Berlin : Skater-Demo: Unter falscher Flagge: Sportgeschäft plante Blade Nights

Cay Dobberke

Ein Sportgeschäft hat geplante Skater-Demonstrationen am kommenden Mittwoch und am 8. August eigenmächtig als "Blade Nights" tituliert und dafür Ärger mit dem Blade-Night-Erfinder und Rechtsanwalt Jan-Philipp Sexauer bekommen. Er wirft dem Ski-Shop Charlottenburg eine "Rufausbeutung" vor und verschickte eine Abmahnung. "Ich besitze die Markenrechte." Zuvor hatten Ladenmitarbeiter gegenüber dem Tagesspiegel behauptet, Sexauer sei mit der Veranstaltung und dem Namen einverstanden. Der Anwalt hatte die "Blade Nights" mit bis zu 60 000 Teilnehmern nach zwei Jahren im März gestoppt.

Erst am Freitagabend deutete sich eine Beilegung des Streits an. Geschäftsinhaber Bernd Sauerland benannte seine Kundgebung in "Skate-Demo" um und veranlasste, dass Werbeplakate überklebt werden. Auch im Internet wurden die Bezeichnungen geändert.
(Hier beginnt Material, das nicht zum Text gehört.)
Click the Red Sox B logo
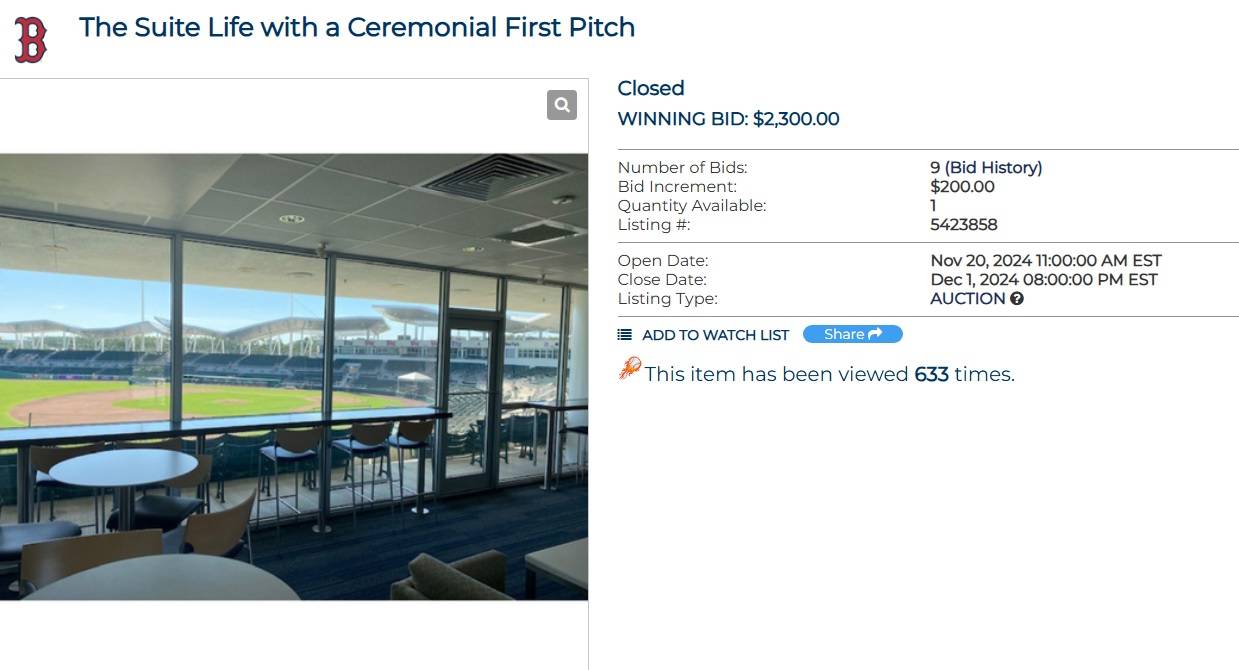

Wie bei der Original-Blade-Night sollen Inline-Skater am Mittwoch um 20 Uhr am S-Bahnhof Tiergarten starten und später dorthin zurückkehren. Die Route führt am Brandenburger Tor entlang, durch Tiergarten und Schöneberg auf die Tauentzienstraße und den Kurfürstendamm bis zum Adenauerplatz sowie über die Kaiser-Friedrich-Straße, Otto-Suhr-Allee und Straße des 17. Juni. Die Teilnehmer werden auch an dem Geschäft entlangrollen, das an der Otto-Suhr-Allee liegt. Die Sporthandlung warb mit einem "speziellen Blade-Night-Tarif" beim Skate-Verleih.

Sexauer sagt, er habe nichts gegen die Demonstration, wenn sie unter anderem Namen laufe. Besonders ärgern ihn "kommerzielle Interessen" des Ladens. Geschäftsinhaber Sauerland bestreitet diese: Es gehe um das Recht, auf Radwegen zu rollen. Mit dieser Forderung wurde die Kundgebung auch angemeldet. Der Versammlungsbehörde teilten die Organisatoren mit, 500 bis 1000 Teilnehmer seien zu erwarten.

Die Anerkennung der Skater als Verkehrsteilnehmer stand auch bei der Blade Night im Mittelpunkt. Sexauer beendete die Demonstrationen, weil sie zu groß geworden seien und sich zu einer Art Love Parade der Skater entwickelt hätten. Er erwägt aber, 2002 neue Blade Nights zu organisieren, falls die Forderungen unerfüllt bleiben. Zuletzt gab es nur noch die Skater-Demo "berlinparade", die am Freitagabend erneut am Alexanderplatz startete. Die Teilnehmerzahl ist dort auf mehrere Tausend gestiegen.

Rechtlich gelten Skates als "Spiel- und Sportgeräte". Ihr Gebrauch ist fast nur in Wäldern und Parks oder auf abgesperrten Straßen erlaubt. Darüber hinaus "duldet" der Senat die Skater inzwischen auf Radwegen neben einem Geweg. Die Grünen beantragten im Abgeordnetenhaus schon 1998 die Öffnung von Straßen für "Trendsportarten" und erneuerten den Vorstoß im Frühjahr. Auch die CDU und SPD haben beantragt, Berlin zur "Skater-Hauptstadt" zu machen. In wenigen Tagen will die Verkehrsverwaltung unter Senator Peter Strieder (SPD) ein Konzept vorlegen. Laut einer Sprecherin beraten Experten noch Sicherheitsfragen wie die "Signalgebung" mit Klingeln oder Tröten, die "Erkennbarkeit" bei Dunkelheit und eine mögliche Helmpflicht.